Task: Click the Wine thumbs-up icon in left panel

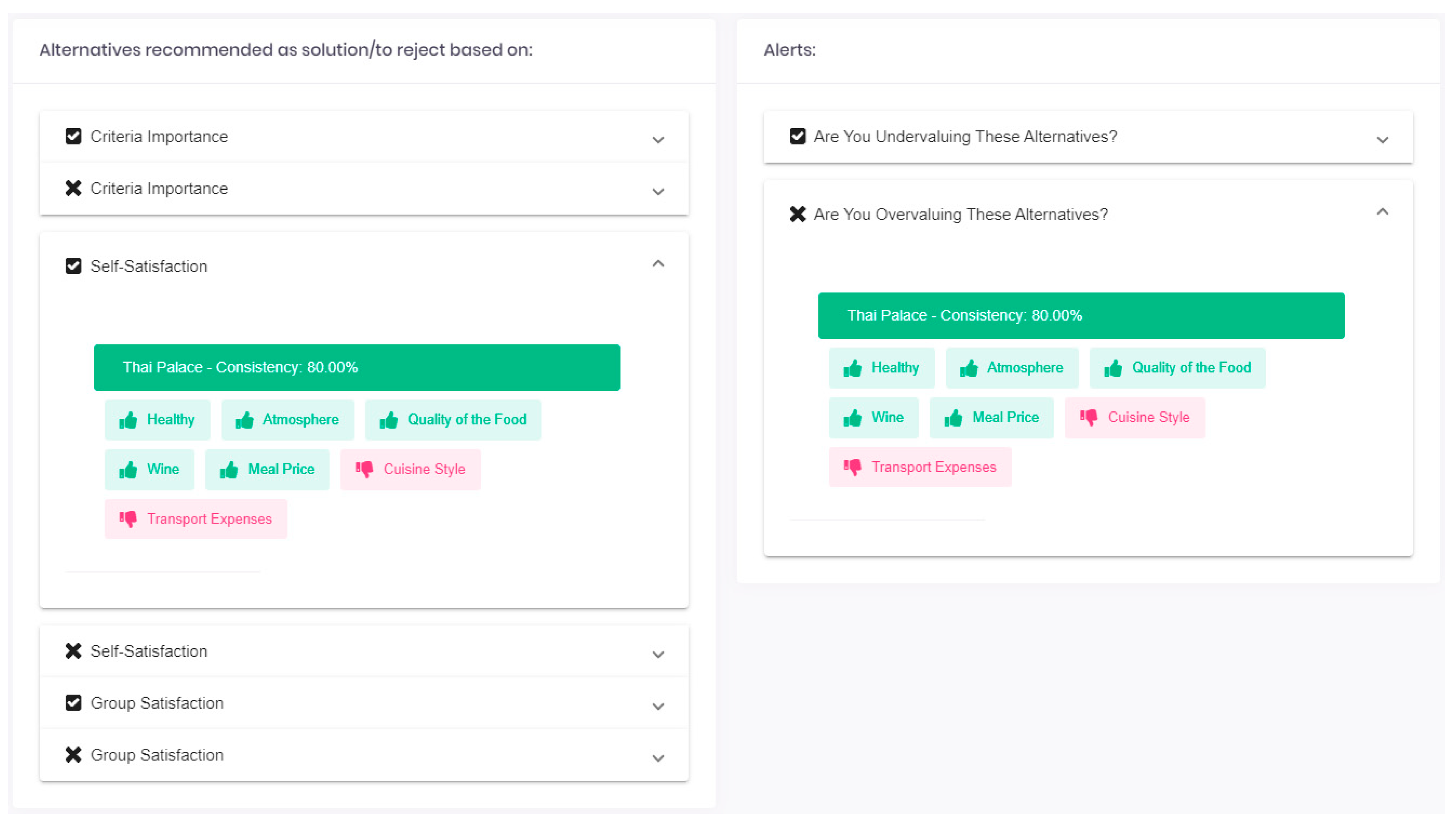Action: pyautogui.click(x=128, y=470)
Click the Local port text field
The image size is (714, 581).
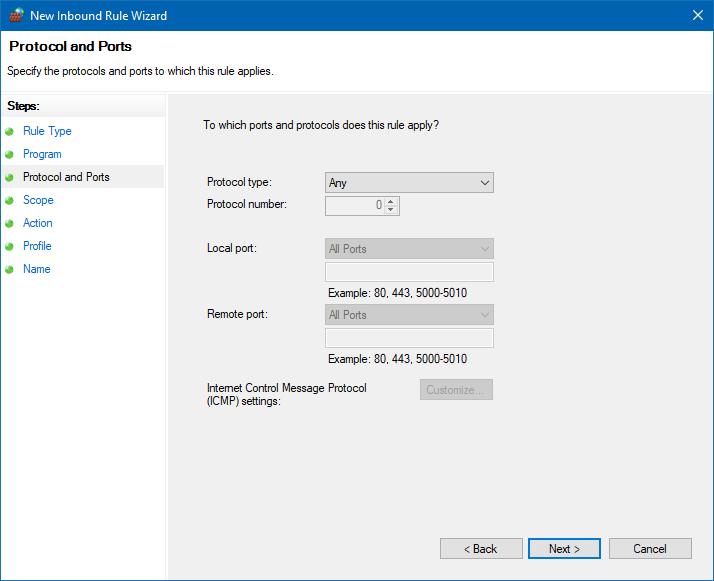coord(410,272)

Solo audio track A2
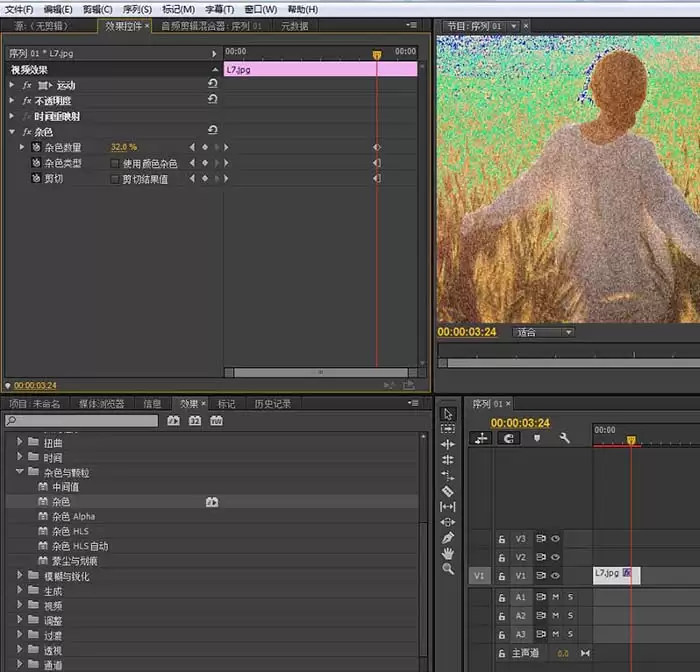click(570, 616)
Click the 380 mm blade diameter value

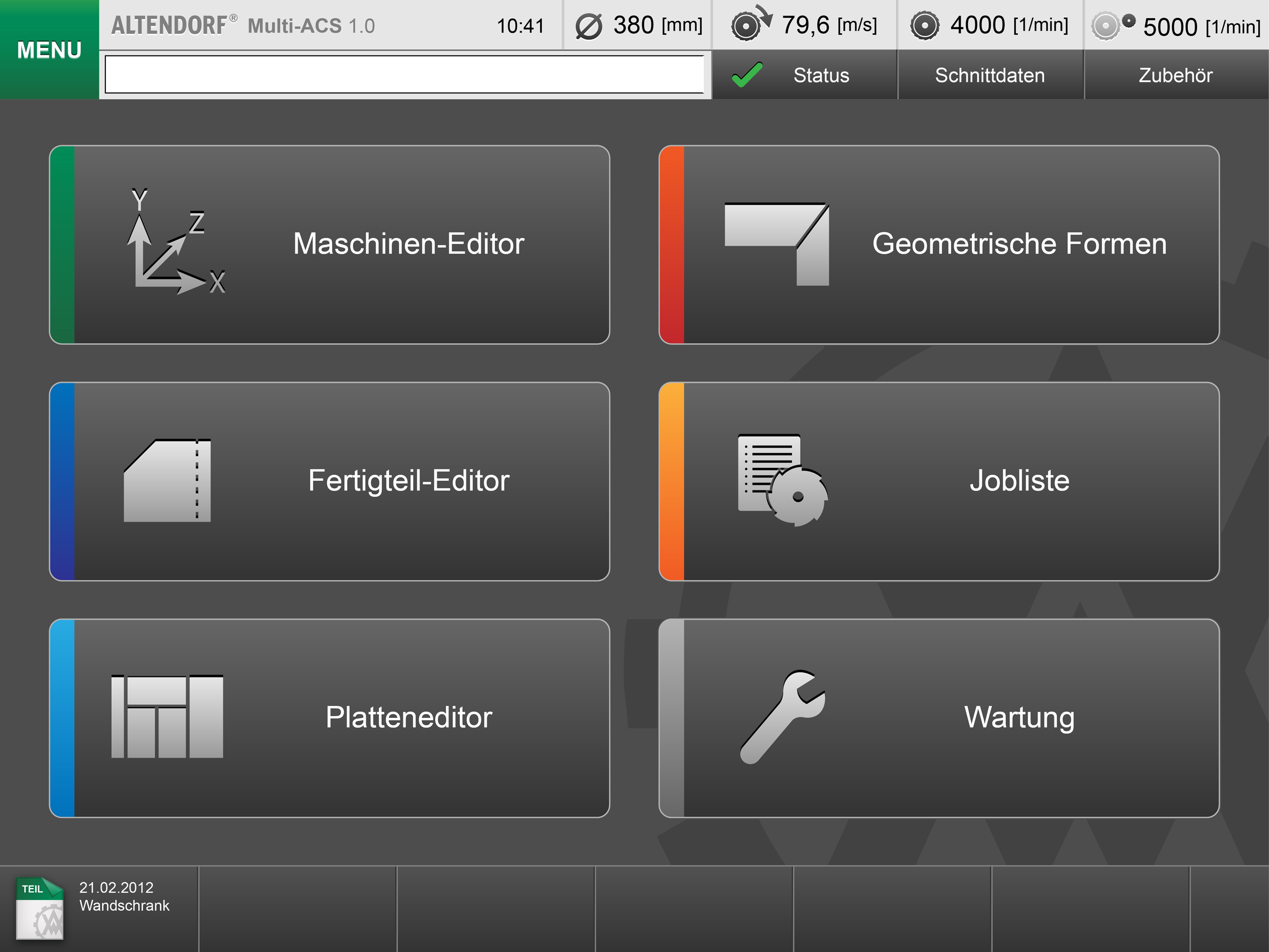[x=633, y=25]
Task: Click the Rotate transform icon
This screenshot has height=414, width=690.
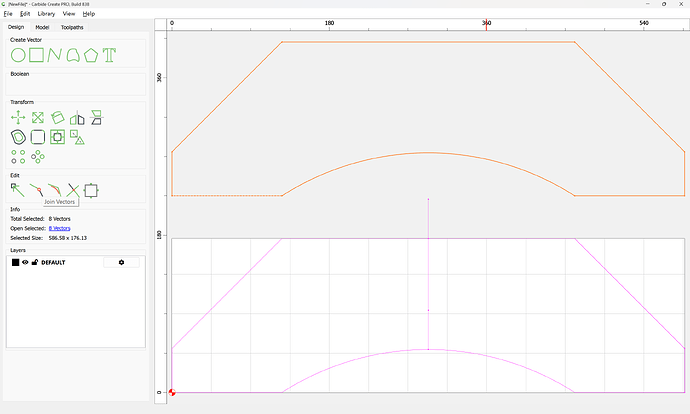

************

__Problem details__. Reproduce the text of all the rows above, line by line and without any alteration. Omit the pictures.

__Answer to this task__.
Task: Click the Wine thumbs-up icon in left panel

Action: pyautogui.click(x=128, y=470)
Click the Local port text field
The image size is (714, 581).
coord(410,272)

Solo audio track A2
click(570, 616)
Click the 380 mm blade diameter value

[x=633, y=25]
Task: Click the Rotate transform icon
This screenshot has height=414, width=690.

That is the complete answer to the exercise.